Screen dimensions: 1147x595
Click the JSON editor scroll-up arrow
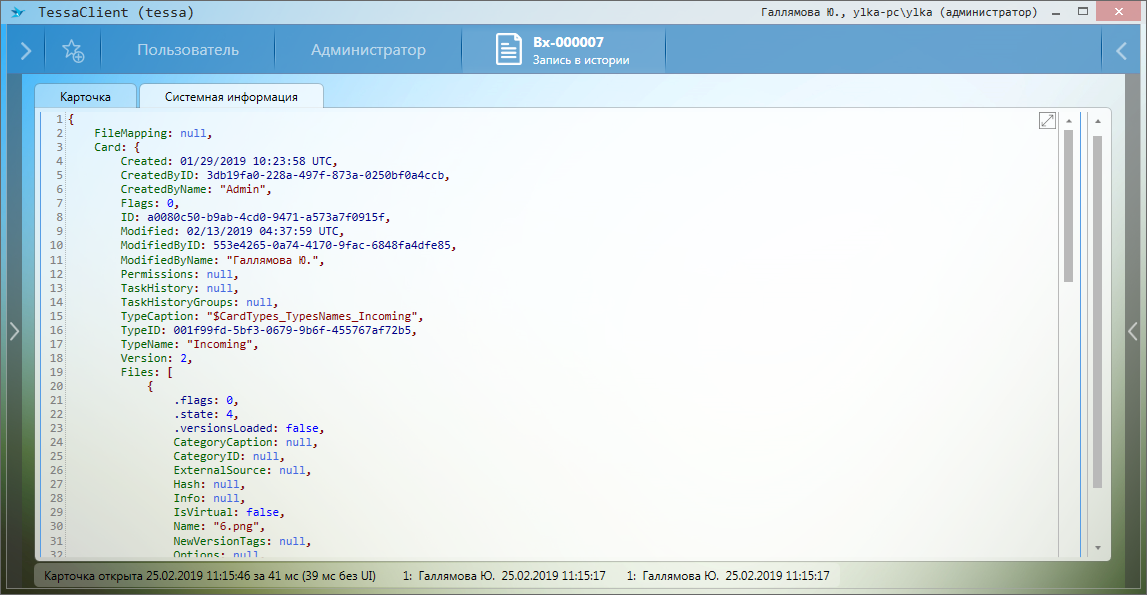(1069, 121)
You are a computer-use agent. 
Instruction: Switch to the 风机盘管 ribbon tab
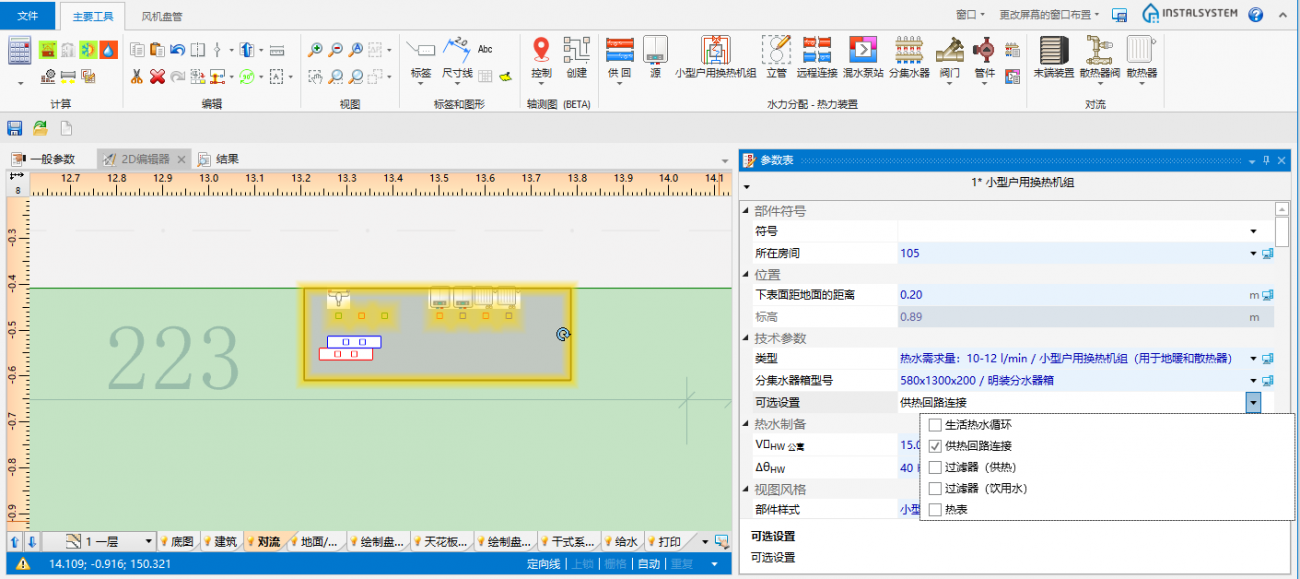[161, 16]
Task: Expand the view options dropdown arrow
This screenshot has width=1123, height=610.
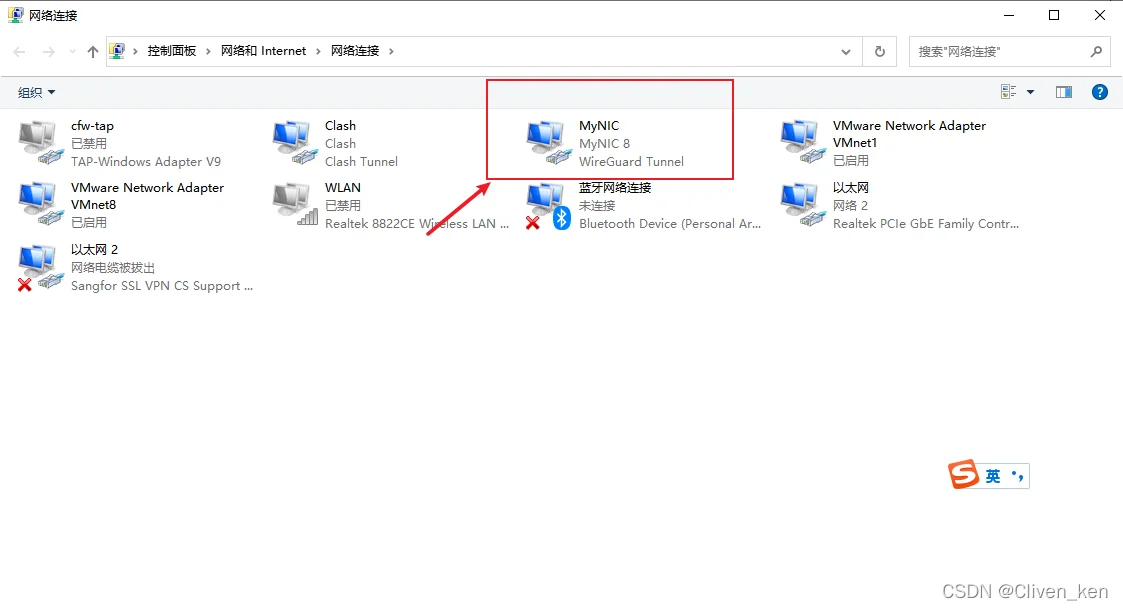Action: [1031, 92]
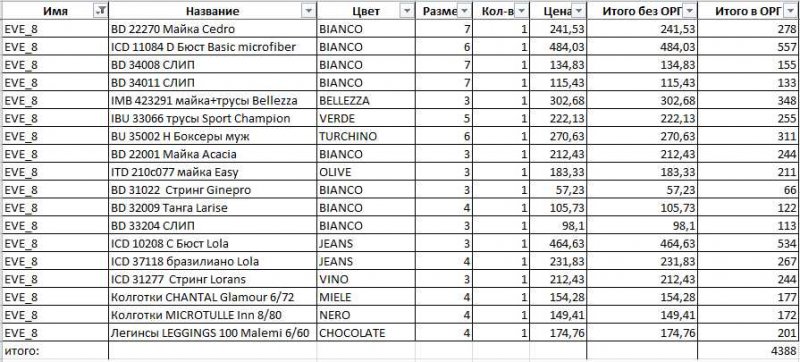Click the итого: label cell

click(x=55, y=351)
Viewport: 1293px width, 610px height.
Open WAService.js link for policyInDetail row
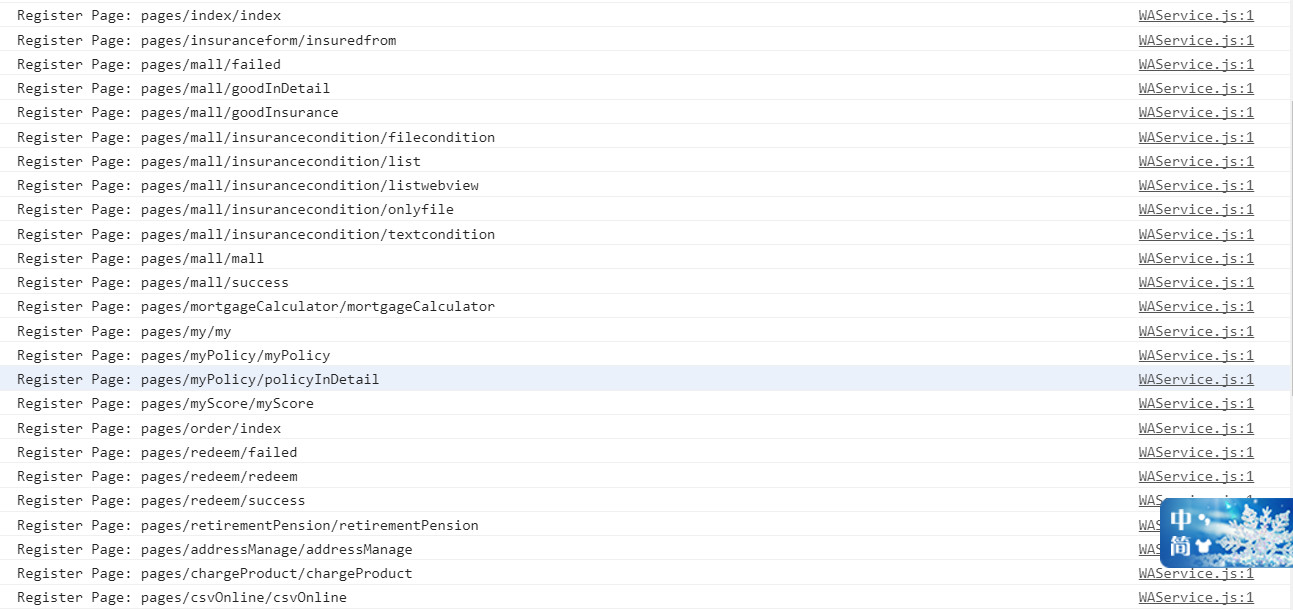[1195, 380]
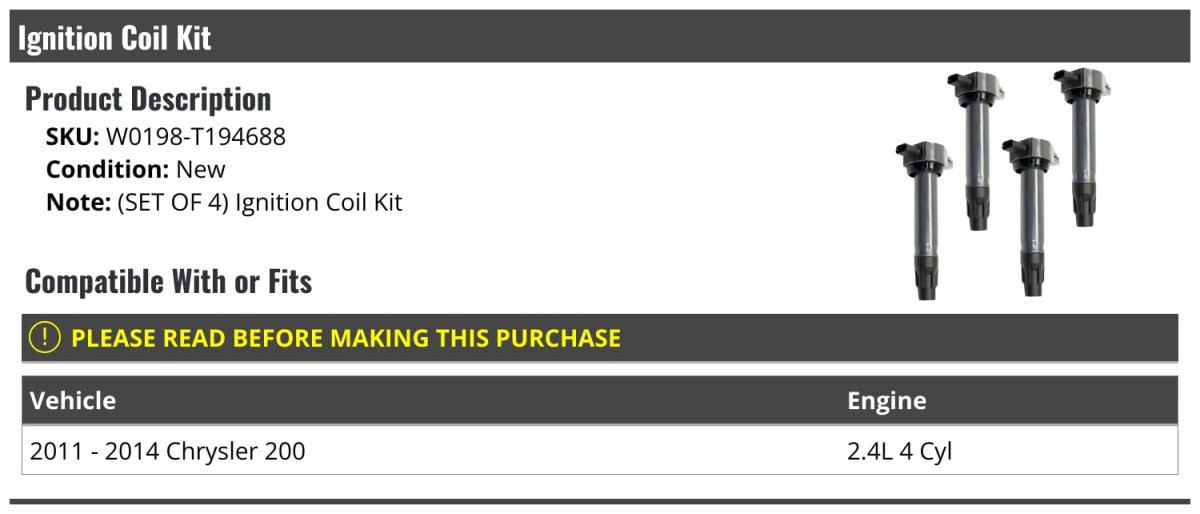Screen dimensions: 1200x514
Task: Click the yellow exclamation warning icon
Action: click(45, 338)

= = = = =

Leave out the pictures, and retype exactly the lines from the one containing "Task: Expand the view options dropdown arrow" through the final line of the data.

● **Result of the exercise**
Task: Expand the view options dropdown arrow
This screenshot has width=1123, height=610.
Action: [1031, 92]
Click the итого: label cell

click(x=55, y=351)
Viewport: 1293px width, 610px height.
Open WAService.js link for policyInDetail row
[1195, 380]
Screen dimensions: 1200x514
Task: Click the yellow exclamation warning icon
Action: click(45, 338)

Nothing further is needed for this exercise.